## Apply what you read
[a] According to the passage about Kusumoto Ine, which local doctor did she study with after her daughter was born?
[b] Pick up the passage about Kusumoto Ine at its last line and keep writing it.

## Provided passage
★ ★ ★ ★ ★ ★ ★
The reality was far more harsh. According to Tada’s biography of Ine, her conception was not consensual and was the product of assault. Because of his crimes against her, Kusumoto cut all ties with Isshii and refused to allow him a relationship with her daughter. Ishii also faced backlash from other Siebold students who felt that he’d sullied the daughter of their revered teacher.

After the birth of her daughter, Kusumoto continued to pursue her education in medicine. Leaving her young child in the care of her mother, she began her studies with a local doctor, Abe Roan.

In 1854, along with his nephew, Mise Shuzo, she traveled to Uwajima Ehime to resume studies with her original teacher, Ninomiya. She studied there for two years before they all returned to Nagasaki when Ninomiya had a stroke.

The end of seclusion

Kusumoto Ine and her daughter, Takako
Kusumoto Ine and her daughter, Takako.
★ ★ ★ ★ ★ ★ ★
Pixel coordinate grounding data:

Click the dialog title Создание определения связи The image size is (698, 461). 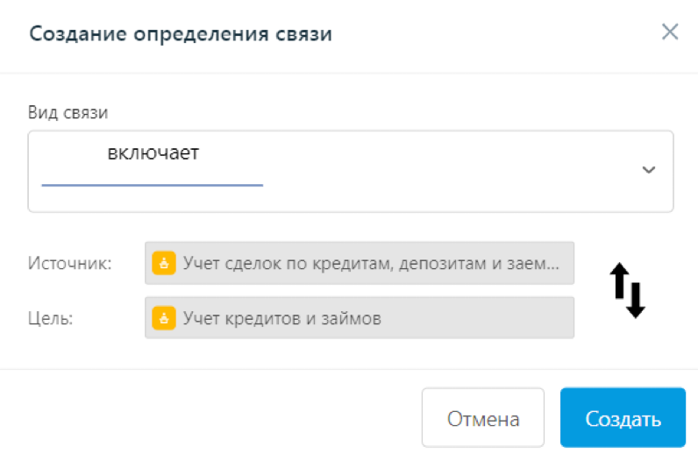pyautogui.click(x=180, y=34)
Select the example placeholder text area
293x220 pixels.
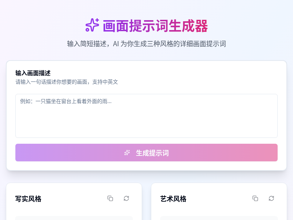click(147, 116)
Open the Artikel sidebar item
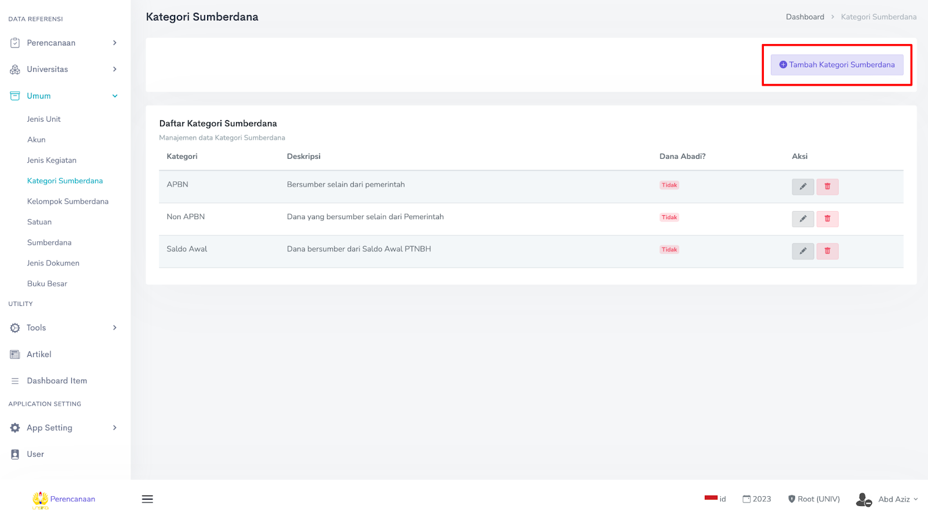Image resolution: width=928 pixels, height=517 pixels. coord(39,354)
★ ★ ★ ★ ★ ★ ★
## Task responses
[a] Abe Roan.

[b]
In 1854, Japan also ended its over 250 years of seclusion. Now an open country, Kusumoto’s father Sieblold returned to Japan with his teenage son Alexander in tow. Another son, Heinrich, had already come to Japan of his own accord.

Kusumoto moved in with her father and brothers while continuing to improve her medical knowledge, but the relationship was fraught. Siebold often derided Kusumoto’s Dutch abilities, and she took umbrage with him impregnating one of the maids.

Kusumoto eventually left her father’s home. Siebold was forced to leave Japan for good in 1861.

She maintained her connection to Mise Shuzo, relying on his Dutch abilities. With the help of her father’s reputation, she was able to build a client base and gain introductions to prominent Dutch doctors like J.L.C. Pompe van Meerdervoort. Van Meedervort opened the first Western hospital and medical school in Japan.

Kusumoto took classes in the women’s ward and assisted in the operation room. She also witnessed a human dissection, the first for a Japanese woman.

Her reputation garnered her the favor of Date Muneari, a former samurai lord, in Uwajima . She previously worked in his court with Ninomiya during the isolation period. Date was a supporter of Western learning and provided her with a stipend.

She was able to set up her practice. In exchange for the stipend, she was on call for the women in the castle and assisted in the births of Date’s wife Yoshiko.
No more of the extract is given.